One of my favorite French words is"corbeille." Lovely, isn't it? What do you think it means? It means wastebasket. In French, even the word for a trashcan sounds romantic.

For years, one of my amusements and delights stemmed from other people's misunderstanding of a phrase I often said in French. To say "that's all," is "c'est tout." People wouldn't even respond with "what?" They would simply answer, "toot," thinking for some reason that I had said "say toot."

Learning to speak French was a joy. Something you have to do "tout seul." What have you learned to do that gives you joy? Au revoir mes amis.

8 comments:

Cheryl said...

I've learned to understand and speak NASCAR which is no small feat for a lover of the English language.

Je n'ai jamais appris le français, même si mon père ne parlait que parlait le français avec ses parents et ma mère a appris le français à l'école.

Pam said...

Love the language thing! I know Spanish enough to get by on it and was amazed when studying at the similarities of the languages you mentioned. I'm just like you ~ sleep and move very little all night. It's so easy to make my side of the bed! ;)

Chatty Crone said...

I have to admit I don't have the ability of learning other languages easily like you - I'm kind of jealous and sad. Would love to know another language.

sandie

^..^Corgidogmama said...

My daughter took German in high school and college. She would say things to me that sounded so mean...but in actuality...she called me a ball point pen, a poop head, and said that she loved me!
Who knew?
I would love to know and be able to speak a few words of Italian, and French. Words with impact.
I cannot trill my r's, and so that limits me, he hee.
About the bed...I never sleep as well when Jim is home. He's noisy. He sleeps like you do...never moves. I'm like Doug, and my side looks as if the Tasmanian Devil slept there!

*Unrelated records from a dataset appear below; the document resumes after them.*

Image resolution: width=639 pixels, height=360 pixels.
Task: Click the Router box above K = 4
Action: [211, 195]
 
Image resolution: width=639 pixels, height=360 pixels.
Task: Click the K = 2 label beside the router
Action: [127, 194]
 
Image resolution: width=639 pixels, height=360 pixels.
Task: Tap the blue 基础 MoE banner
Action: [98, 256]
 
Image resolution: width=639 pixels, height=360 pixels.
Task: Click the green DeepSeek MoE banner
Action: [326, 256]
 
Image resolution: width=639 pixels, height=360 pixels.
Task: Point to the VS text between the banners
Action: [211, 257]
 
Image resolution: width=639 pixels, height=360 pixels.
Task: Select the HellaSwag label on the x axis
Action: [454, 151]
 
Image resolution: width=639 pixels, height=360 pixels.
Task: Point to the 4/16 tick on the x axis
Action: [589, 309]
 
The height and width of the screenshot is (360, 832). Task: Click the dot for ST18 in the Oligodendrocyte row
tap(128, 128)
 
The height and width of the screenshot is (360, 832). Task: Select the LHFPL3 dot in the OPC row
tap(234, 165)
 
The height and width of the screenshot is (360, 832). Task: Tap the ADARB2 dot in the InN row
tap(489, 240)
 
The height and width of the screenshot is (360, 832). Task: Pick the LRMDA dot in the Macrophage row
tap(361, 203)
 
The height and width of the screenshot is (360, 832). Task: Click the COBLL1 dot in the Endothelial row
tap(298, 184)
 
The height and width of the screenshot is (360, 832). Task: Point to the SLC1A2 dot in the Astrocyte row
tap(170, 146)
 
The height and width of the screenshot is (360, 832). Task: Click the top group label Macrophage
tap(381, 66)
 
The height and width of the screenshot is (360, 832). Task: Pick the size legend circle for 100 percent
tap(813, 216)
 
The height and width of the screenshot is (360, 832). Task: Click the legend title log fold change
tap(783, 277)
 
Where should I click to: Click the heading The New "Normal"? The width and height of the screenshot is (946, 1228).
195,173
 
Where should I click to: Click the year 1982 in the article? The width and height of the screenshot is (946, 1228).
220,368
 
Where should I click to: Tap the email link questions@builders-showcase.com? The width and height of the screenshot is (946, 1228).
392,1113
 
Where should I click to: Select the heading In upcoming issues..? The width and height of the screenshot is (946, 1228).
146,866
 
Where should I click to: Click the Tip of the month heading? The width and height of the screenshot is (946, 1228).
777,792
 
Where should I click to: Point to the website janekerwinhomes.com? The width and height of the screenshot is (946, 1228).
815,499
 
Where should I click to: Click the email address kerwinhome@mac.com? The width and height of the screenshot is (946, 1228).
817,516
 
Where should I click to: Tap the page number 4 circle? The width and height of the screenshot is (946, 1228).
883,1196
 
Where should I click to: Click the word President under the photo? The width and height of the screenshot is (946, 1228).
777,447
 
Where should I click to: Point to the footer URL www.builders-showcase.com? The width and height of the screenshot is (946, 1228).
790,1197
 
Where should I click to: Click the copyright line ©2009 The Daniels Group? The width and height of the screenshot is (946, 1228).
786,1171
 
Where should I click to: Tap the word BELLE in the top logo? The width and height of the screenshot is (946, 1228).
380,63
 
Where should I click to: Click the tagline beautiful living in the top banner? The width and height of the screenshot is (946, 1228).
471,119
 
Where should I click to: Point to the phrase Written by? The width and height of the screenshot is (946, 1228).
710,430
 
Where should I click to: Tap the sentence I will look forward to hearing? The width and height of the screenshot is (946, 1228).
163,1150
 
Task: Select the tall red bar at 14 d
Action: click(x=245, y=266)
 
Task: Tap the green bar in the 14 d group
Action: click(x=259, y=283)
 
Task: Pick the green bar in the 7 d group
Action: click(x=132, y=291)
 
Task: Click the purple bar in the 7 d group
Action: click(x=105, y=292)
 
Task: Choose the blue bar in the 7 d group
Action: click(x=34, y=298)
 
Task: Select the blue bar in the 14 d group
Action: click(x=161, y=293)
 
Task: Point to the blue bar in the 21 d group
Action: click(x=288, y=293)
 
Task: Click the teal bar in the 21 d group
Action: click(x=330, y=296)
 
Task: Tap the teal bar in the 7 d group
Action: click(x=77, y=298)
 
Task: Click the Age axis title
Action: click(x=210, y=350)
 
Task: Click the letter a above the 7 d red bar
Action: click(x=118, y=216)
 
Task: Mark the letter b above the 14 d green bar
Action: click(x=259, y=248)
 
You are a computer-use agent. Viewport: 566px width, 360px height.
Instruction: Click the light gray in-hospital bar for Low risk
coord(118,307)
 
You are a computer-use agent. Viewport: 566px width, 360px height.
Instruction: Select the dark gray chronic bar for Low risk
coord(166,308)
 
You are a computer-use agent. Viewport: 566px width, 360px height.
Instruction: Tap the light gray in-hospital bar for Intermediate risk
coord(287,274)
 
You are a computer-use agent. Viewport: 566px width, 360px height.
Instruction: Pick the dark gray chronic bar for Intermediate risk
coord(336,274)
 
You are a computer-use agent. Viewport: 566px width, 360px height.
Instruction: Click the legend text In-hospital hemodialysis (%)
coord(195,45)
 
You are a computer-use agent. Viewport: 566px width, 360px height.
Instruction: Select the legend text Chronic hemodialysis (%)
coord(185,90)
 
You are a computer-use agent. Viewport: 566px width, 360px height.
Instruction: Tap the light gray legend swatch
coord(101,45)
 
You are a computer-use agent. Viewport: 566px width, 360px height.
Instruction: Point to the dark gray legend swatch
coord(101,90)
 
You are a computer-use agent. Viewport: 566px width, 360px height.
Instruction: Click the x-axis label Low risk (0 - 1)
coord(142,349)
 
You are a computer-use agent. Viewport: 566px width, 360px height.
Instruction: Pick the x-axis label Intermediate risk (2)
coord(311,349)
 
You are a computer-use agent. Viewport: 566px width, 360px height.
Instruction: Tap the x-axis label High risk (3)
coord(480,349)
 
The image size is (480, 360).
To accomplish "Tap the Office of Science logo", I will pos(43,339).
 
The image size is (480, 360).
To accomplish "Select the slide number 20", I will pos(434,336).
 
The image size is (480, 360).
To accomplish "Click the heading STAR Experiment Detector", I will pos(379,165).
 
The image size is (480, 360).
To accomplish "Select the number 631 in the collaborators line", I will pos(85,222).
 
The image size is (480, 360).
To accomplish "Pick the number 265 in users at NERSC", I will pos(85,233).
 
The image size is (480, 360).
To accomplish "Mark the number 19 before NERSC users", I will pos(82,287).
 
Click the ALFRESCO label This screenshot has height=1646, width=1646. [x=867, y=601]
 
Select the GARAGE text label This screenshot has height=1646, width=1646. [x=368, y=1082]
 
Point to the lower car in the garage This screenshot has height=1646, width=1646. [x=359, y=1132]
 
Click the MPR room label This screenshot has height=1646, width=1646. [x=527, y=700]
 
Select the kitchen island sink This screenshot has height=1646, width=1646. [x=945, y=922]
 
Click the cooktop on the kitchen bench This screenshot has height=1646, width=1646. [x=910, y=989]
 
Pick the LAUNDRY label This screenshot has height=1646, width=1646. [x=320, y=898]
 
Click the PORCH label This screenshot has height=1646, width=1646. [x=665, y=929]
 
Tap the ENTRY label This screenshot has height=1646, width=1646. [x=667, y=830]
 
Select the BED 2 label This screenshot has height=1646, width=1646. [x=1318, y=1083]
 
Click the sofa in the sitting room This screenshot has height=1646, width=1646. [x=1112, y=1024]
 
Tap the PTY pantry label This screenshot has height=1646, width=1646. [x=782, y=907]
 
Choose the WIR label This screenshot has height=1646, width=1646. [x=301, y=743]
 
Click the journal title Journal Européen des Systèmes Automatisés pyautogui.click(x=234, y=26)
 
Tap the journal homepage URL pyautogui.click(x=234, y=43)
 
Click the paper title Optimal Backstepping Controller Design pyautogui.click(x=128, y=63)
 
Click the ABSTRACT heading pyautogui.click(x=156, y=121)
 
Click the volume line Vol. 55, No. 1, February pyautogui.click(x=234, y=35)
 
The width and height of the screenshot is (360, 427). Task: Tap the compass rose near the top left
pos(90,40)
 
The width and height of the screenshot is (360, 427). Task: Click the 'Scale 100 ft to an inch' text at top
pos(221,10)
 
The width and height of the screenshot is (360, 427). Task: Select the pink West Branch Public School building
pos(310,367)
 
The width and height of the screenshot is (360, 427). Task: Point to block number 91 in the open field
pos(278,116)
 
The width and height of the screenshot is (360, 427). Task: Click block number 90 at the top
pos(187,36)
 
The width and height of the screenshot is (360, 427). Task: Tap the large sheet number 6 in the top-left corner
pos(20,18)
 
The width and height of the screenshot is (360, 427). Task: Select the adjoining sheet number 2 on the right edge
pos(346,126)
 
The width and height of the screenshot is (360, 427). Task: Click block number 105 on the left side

Jayme Goffin, The Coop Keeper said...

Words REALLY fascinate me. I love learning the origin of words. Your bed cracked me up. I sleep with my husband in an old antique full sized bed. We snuggle alot. I tear all the covers off the bed in the AM and make it from scratch. It's always a mess!

Angela said...

We have a king size bed. My husband is a strange man with the way he sleeps. His feet can't be under the covers! lol So our bed is always a complete mess every morning. The sheets and everything is always shifted to one side which usually is mine. If he gets too hot he just tosses his blankets on top of me! Then I will wake up sweating to death! He has been out of town a lot this month for travel and my bed looked just like yours when he was away! So it's not me either! lol

In the 6th grade they made us take French for 1 9 weeks. I didn't like it. The teacher had her favorites in the class and I wasn't one of them. She would let the kids laugh at us when we tried to speak it so I just didn't take it later on. My husband worked for a man from Germany. The German language sounds like they are cussing and yelling all the time! I really wanted to learn some German back then so I would know what they were saying.

In the Light of the Moon said...

I have learned to finally be happy spending time with myself.I like me now,at last,a new dawn.Warmest Regards,Cat

Lisa said...

Aaaand the similarities go on and on.

I too fell in love with French in high school and I too probably tested higher than I should have in college.

Sadly, I have let all but a little knowledge of that lovely language slip away. I try to speak it (and some Spanish which I picked up from friends who were also studying that language!) to the kids - just numbers & greetings and such.

Je l'adore, though, and I know the spirit of the language will stick with me.

FYI - hubby & I have a king size bed. We will never go back. The only thing I don't like about it? It's harder to thwap him when he snores.